If a man wrongs a woman, meaning if he has in some way treated her in a fashion that involves dishonor and sin – and does not marry her, he wrongs her future husband. How? Because he was taking advantage of a woman who would one day be someone else’s wife. As a Christian man, he would be engaging in pre-marital relationships with Christian women – if he wrongs a woman, he not only wrongs her but also wrongs her husband (who also would be a Christian), thus he wrongs his brother by wronging a woman whom he has a relationship with. The same applies for women. If a woman wrongs a man and does not marry him – she wrongs his future wife. What exactly though does Paul mean by ‘wrong’ in this context? It seems the sense of wrong that is used is this, if anything is done to or with someone of the opposite sex that is not honorable then you have wronged the person. What does it mean to honor? Honor I think here means to treat them in a pure manner, just like it says in 1 Timothy 5:1-2 “Treat younger men as brothers, older women as mothers, and younger women as sisters, with absolute purity.”
Now what happens if a couple engage in premarital sex and then later get married? They wouldn’t be wronging anyone would they? They don’t wrong a person here, but they wrong God who proclaimed of marriage that ‘they are to be one’ and until that time that no person has the right to another person sexually. Paul was pointing out that when we sin, we not only wrong God – but when that sin is committed in the context of our Christian family, we wrong our brothers and sisters in Christ by this sin. The same goes for those who are married, we need to be honorable in the way we go about treating members of the opposite sex – especially in the area of lust. Sexual sin affects not only two individuals, but an entire community – the church, the family of God, the bride of Christ. It’s not only our own local church, since if this person is a believer they’ll be attending church somewhere – and many people will be affected by this sin. So what are we to do?
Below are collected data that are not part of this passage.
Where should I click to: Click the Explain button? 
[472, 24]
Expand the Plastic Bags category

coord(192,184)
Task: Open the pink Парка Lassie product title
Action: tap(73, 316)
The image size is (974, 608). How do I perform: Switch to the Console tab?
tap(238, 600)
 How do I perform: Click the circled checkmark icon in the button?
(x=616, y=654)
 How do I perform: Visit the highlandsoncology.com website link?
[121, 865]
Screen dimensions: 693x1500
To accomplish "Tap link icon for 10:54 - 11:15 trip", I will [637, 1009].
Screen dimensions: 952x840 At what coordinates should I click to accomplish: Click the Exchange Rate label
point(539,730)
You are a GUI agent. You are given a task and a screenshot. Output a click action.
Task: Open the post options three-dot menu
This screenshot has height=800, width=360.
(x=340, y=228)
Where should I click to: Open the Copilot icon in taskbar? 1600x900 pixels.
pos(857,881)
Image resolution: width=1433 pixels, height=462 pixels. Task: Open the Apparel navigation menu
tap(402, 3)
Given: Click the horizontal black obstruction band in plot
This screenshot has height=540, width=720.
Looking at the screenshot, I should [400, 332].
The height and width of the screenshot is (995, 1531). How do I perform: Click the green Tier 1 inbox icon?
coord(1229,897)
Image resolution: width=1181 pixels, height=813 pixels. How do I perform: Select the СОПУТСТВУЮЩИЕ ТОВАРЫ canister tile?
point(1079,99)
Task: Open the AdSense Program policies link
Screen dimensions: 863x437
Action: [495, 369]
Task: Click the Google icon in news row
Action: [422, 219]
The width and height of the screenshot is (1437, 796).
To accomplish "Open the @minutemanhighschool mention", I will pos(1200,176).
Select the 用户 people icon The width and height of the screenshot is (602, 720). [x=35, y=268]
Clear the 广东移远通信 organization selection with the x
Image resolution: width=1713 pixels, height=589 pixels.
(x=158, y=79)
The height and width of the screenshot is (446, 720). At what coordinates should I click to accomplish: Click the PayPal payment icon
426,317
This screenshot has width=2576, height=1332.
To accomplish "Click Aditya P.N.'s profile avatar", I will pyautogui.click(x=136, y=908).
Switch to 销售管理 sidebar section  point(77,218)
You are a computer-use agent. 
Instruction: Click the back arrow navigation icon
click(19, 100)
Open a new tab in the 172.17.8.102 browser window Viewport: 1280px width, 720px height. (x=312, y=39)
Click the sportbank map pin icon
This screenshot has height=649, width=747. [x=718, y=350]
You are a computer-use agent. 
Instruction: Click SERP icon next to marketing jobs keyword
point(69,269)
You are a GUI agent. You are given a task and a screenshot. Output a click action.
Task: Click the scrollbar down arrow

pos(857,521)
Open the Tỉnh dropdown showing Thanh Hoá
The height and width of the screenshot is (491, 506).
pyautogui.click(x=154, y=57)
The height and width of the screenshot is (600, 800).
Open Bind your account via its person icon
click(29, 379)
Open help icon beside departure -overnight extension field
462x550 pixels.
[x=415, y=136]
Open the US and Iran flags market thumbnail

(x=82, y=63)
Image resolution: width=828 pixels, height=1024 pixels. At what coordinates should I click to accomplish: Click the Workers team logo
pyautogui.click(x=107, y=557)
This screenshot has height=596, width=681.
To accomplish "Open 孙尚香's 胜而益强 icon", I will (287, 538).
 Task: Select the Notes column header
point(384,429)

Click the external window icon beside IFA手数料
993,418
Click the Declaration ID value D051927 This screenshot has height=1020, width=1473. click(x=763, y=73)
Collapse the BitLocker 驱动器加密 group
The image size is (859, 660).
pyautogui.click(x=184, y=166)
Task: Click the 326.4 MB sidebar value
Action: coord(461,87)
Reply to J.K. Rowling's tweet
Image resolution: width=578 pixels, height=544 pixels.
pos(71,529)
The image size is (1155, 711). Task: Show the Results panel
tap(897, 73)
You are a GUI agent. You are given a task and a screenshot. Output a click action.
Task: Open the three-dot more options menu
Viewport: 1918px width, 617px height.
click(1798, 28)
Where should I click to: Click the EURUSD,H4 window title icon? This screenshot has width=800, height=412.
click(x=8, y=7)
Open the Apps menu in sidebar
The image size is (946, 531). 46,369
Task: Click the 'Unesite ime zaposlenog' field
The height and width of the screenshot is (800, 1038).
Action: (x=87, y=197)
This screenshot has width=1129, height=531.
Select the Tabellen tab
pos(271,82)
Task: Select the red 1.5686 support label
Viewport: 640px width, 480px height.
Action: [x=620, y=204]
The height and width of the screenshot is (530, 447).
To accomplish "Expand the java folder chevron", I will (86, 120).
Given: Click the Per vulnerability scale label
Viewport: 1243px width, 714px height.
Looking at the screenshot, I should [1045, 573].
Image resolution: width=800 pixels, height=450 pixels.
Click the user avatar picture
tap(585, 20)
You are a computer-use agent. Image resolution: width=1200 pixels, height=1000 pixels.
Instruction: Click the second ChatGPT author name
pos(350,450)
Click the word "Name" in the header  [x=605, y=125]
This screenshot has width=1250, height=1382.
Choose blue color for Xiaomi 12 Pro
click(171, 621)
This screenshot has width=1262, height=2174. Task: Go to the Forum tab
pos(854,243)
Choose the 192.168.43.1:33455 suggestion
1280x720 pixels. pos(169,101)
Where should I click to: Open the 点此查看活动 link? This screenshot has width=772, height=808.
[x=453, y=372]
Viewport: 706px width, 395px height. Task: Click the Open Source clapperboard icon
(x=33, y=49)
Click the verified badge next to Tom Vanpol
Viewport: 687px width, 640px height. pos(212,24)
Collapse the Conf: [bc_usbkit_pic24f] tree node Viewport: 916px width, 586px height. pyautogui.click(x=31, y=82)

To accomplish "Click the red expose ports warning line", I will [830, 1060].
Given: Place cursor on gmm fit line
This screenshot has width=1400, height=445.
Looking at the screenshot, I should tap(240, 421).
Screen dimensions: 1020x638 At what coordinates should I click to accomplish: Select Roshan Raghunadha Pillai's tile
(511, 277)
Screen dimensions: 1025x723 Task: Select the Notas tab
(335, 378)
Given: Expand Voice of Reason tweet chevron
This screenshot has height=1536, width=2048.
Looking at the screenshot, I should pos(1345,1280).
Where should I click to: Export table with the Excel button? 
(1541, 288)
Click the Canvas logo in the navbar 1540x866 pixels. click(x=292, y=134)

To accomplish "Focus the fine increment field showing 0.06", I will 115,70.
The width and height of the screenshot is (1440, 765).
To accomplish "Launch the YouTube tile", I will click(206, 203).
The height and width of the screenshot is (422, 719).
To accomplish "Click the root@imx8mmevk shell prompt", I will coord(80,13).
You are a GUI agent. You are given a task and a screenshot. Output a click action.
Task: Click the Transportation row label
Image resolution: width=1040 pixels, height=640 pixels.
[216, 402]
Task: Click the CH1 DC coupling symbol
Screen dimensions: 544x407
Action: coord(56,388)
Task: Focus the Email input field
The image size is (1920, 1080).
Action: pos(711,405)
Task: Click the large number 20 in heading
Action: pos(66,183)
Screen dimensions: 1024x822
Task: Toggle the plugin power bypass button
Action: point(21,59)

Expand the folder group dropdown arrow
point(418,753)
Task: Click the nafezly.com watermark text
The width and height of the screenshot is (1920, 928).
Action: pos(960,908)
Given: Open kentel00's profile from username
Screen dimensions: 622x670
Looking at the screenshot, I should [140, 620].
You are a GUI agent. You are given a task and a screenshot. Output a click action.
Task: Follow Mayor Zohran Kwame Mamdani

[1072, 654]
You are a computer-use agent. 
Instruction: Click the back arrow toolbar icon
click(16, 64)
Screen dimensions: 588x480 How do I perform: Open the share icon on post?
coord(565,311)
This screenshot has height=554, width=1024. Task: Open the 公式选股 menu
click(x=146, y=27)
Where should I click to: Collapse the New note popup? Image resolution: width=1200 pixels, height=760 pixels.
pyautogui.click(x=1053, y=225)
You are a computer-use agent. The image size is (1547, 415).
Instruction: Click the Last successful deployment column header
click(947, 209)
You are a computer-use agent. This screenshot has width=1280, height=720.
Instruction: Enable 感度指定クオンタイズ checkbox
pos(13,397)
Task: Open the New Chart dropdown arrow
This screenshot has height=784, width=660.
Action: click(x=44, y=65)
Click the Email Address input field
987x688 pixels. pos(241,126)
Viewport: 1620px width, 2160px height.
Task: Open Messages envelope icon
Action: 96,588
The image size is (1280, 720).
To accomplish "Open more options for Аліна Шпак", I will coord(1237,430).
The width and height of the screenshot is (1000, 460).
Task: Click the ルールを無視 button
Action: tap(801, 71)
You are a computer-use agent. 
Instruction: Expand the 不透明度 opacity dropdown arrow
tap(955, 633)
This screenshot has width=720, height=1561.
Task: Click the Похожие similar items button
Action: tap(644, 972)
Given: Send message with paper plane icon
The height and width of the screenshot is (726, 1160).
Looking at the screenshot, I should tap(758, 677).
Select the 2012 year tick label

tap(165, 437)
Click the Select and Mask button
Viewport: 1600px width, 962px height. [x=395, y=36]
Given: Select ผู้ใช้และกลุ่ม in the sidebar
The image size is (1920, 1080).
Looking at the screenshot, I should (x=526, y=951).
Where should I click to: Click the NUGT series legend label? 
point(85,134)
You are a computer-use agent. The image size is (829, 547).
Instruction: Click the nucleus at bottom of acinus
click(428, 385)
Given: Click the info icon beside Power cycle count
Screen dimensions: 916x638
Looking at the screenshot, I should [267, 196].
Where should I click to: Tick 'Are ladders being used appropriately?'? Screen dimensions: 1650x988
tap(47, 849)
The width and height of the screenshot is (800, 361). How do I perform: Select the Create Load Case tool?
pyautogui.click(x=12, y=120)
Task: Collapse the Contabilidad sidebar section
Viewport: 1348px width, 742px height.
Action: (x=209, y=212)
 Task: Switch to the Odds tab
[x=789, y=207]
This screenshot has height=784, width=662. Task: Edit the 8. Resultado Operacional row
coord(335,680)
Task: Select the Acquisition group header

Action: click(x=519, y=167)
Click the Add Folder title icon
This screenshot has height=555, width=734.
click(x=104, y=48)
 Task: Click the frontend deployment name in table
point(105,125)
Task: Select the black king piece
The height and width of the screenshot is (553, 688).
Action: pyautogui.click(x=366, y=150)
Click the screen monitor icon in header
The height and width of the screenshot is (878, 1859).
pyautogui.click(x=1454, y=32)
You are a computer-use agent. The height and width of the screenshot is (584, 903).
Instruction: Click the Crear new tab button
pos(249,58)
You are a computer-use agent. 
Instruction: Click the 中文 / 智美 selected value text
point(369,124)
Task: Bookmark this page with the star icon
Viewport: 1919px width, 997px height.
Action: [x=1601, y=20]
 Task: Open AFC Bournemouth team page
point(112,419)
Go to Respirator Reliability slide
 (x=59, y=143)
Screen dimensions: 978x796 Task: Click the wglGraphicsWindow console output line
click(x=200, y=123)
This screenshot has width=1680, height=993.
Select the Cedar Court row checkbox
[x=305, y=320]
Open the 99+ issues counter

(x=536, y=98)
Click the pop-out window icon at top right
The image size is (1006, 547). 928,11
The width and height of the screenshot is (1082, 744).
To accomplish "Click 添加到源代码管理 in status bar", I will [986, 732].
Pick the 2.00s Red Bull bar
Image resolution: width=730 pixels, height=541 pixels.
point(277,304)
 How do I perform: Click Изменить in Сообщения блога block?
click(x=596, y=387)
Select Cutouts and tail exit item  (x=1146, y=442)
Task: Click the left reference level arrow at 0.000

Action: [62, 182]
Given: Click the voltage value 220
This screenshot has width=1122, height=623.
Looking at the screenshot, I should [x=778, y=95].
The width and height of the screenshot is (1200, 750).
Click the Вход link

As it says in 2 Chronicles 2:14 that “if my people, who are called by my name, will humble themselves and pray and seek my face and turn from their wicked ways, then will I hear from heaven and will forgive their sin and will heal their land”. The command is clear – purity starts in the house of God. In an age of internet pornography, Christian singles having sex at the same rate as non-Christian singles, adultery in Christian marriages at pretty much the rate as adultery in non-Christian marriages, where sexual abuse by a parent is at an all time high, and in parts of the world where prostitution is the only way to earn a living to support one’s family: What would it be like if we Christians were to treat other Christians of the opposite in the way that God desires, how would that change dating? Our marriages? Our families? Our churches? Our society? Our world? It seems something special would happen if God’s people were to truly love the other members of God’s family and humbled ourselves even in the way we go about our premarital and marital relationships – with purity and honor.